> **DIRECTIONS FOR THIS TASK**
Reproduce every line of the items below, requests included, and shift each coordinate in the answers by adding 89 to it. Leave the pictures out.

=====

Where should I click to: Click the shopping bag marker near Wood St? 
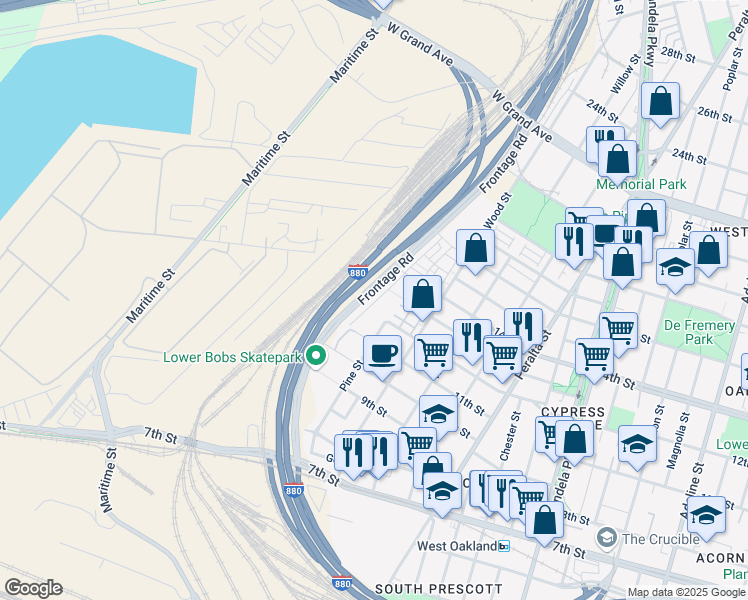(475, 249)
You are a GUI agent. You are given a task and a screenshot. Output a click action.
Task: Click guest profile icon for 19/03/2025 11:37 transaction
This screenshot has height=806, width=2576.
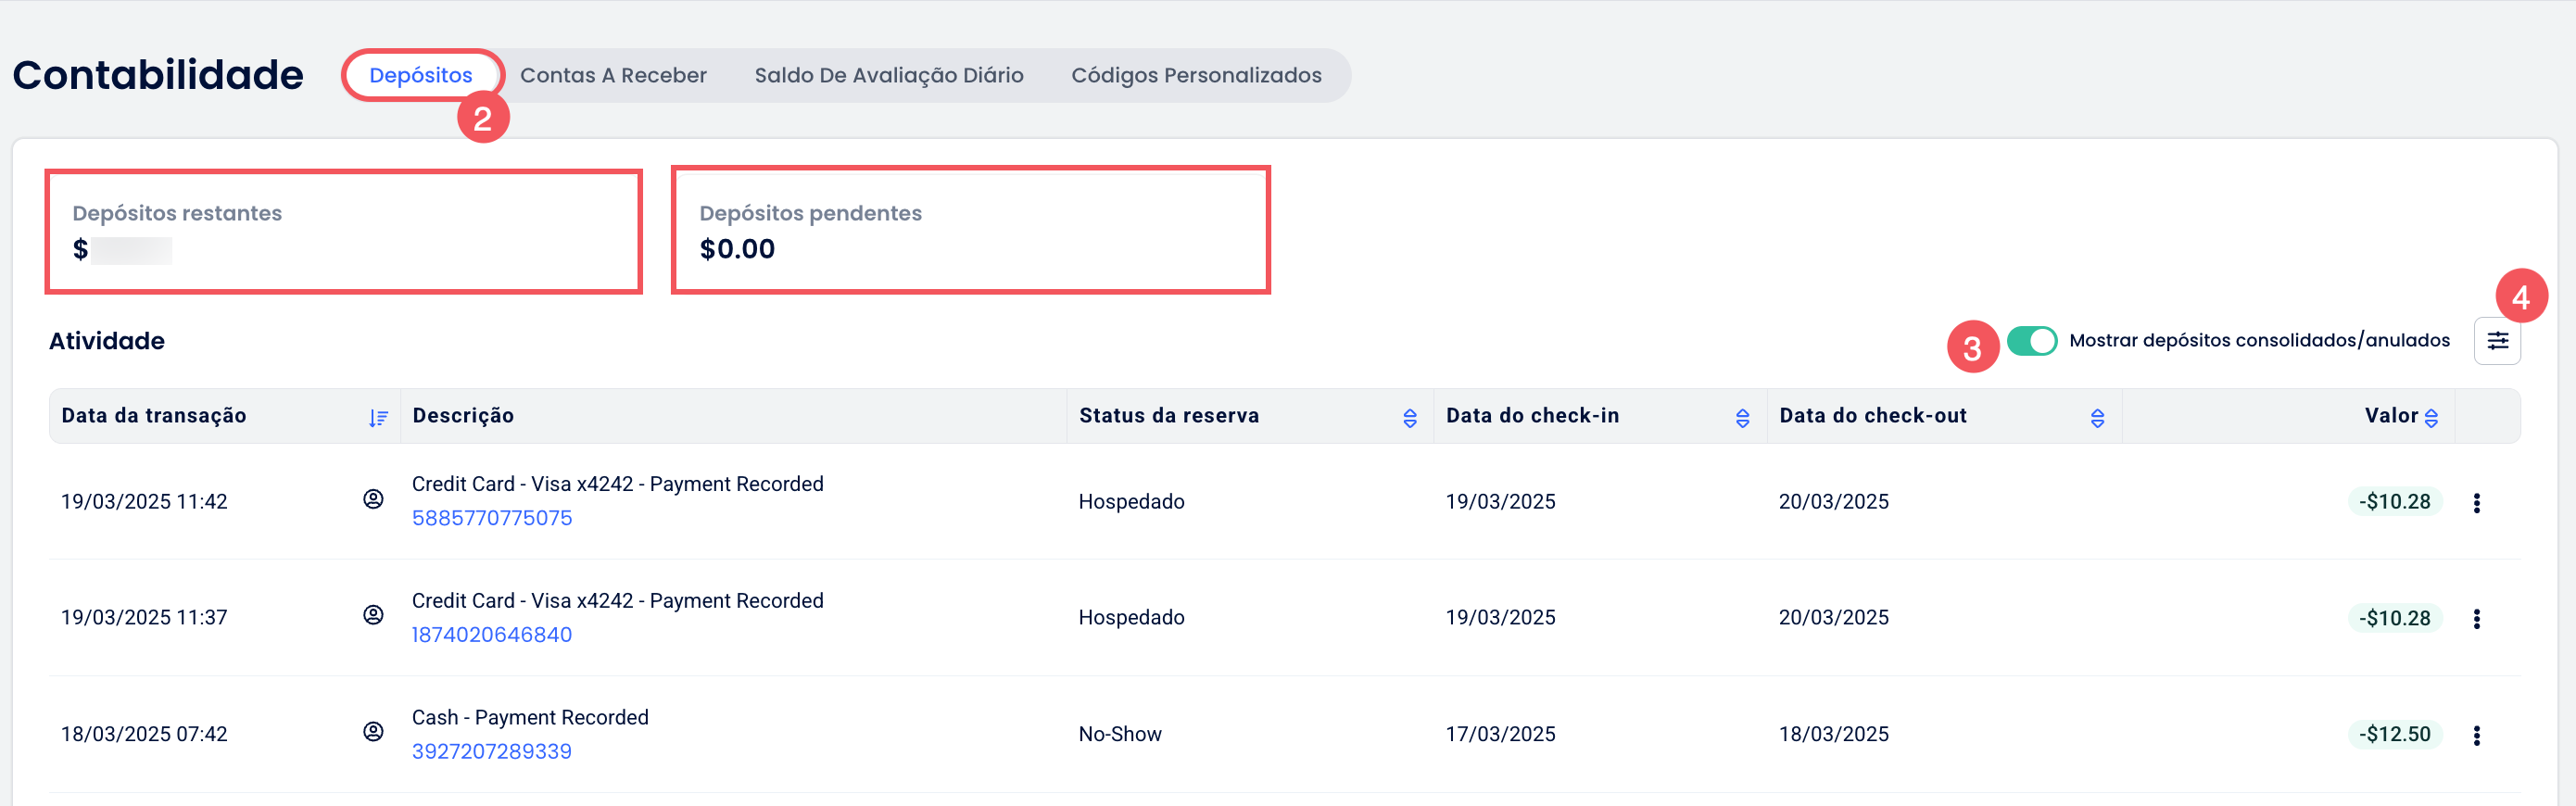coord(373,615)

=====

> **WRITTEN ANSWER**
Where should I click to: Click the shopping bag marker near Wood St? 
(564, 338)
You are a GUI agent. You are given a task and a screenshot. Output a click action.
Task: Click guest profile icon for 19/03/2025 11:37 transaction
This screenshot has height=806, width=2576.
coord(462,704)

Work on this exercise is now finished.